RSF déplore la reprise d’une procédure judiciaire contre un journaliste hongrois
András Dezső, journaliste pour le site d’information hongrois Index, doit affronter une procédure judiciaire sans fondement depuis déjà deux ans. Il risque trois ans de prison. Reporters sans frontières (RSF) demande plus de transparence dans cette affaire et appelle à la tenue d’un procès équitable.
L’histoire commence en mars 2018, avec la publication d’un article sur Index, l’un des rares sites d’information indépendants hongrois. Le journaliste d’investigation András Dezső y rapporte des propos polémiques de l’activiste suédo-hongroise Natalie Contessa af Sandeberg. Interviewée par la chaîne de télévision publique M1 - connue pour ses positions anti-migrants -, elle avait tenu un discours très négatif concernant l’impact des nouveaux migrants sur la société suédoise.
András Dezső décide alors d’enquêter sur cette femme. En consultant des documents officiels accessibles à tous, il découvre qu’en Suède, elle a été condamnée à sept reprises pour diffamation, harcèlement et “atteinte à la confiance du public”, et a dû payer de fortes amendes. Le journaliste constate aussi qu’elle avait menti sur ses conditions de vie en Hongrie et en Suède.

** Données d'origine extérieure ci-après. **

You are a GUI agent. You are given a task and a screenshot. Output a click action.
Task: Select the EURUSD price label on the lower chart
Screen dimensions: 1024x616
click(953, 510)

L’article d’Index ne cite pas le nom de Mme Contessa af Sandberg, mais le site reprend la vidéo de l’interview, où elle est facilement identifiable. Elle décide alors d’attaquer András Dezső en justice pour « utilisation abusive de ses données personnelles ».
Le journalistes est poursuivi en vertu de la loi européenne sur le règlement général de la protection des données (RGPD). Il existe des précédents en Hongrie où des tribunaux ont déjà détourné cette loi européenne pour censurer des journalistes. Récemment, l’édition hongroise du magazine Forbes avait été retiré des kiosques à la demande des propriétaires de la société hongroise de boisson énergisante Hell Energy, car le nom d’un des propriétaires apparaissait dans un article, sans sa permission.
Dans un premier temps, un juge déclare András Dezső coupable au terme d’une procédure sans procès, et lui envoie un simple rappel à la loi. Parallèlement, des médias proches du pouvoir et des activistes d’extrême droite l’accusent avec virulence d’avoir propagé des fausses nouvelles sur Natalie Contessa af Sandeberg.
András Dezső décide de contre-attaquer et demande que l’affaire fasse l’objet d’un procès. En avril 2019, il obtient gain de cause : un tribunal déclare qu’il n’est coupable d’aucun “crime”. Mais le 6 février 2020, le bureau du procureur de Budapest fait appel de cette décision, en invoquant un vice de procédure : le tribunal n’avait pas tenu d’audience préliminaire. L’affaire est donc relancée.
“Un pays membre de l’UE ne peut accepter qu’un journaliste expérimenté soit poursuivi pour avoir exercé son activité de façon normale, en reprenant simplement des informations publiques” rappelle Pauline Adès-Mével, rédactrice-en-chef de RSF. Une justice équitable permettant le pluralisme des points de vue est une exigence démocratique. RSF demande qu’un véritable procès ait enfin lieu, afin qu’András Dezső soit déclaré innocent.”
Fin 2019, le journaliste avait déjà été victime d’attaques répétées de la part des médias pro-gouvernementaux dans une autre affaire, et d’une campagne de diffamation à caractère antisémite.
La Hongrie occupe aujourd’hui la 87ème place sur 180 au Classement mondial de la liberté de la presse de RSF.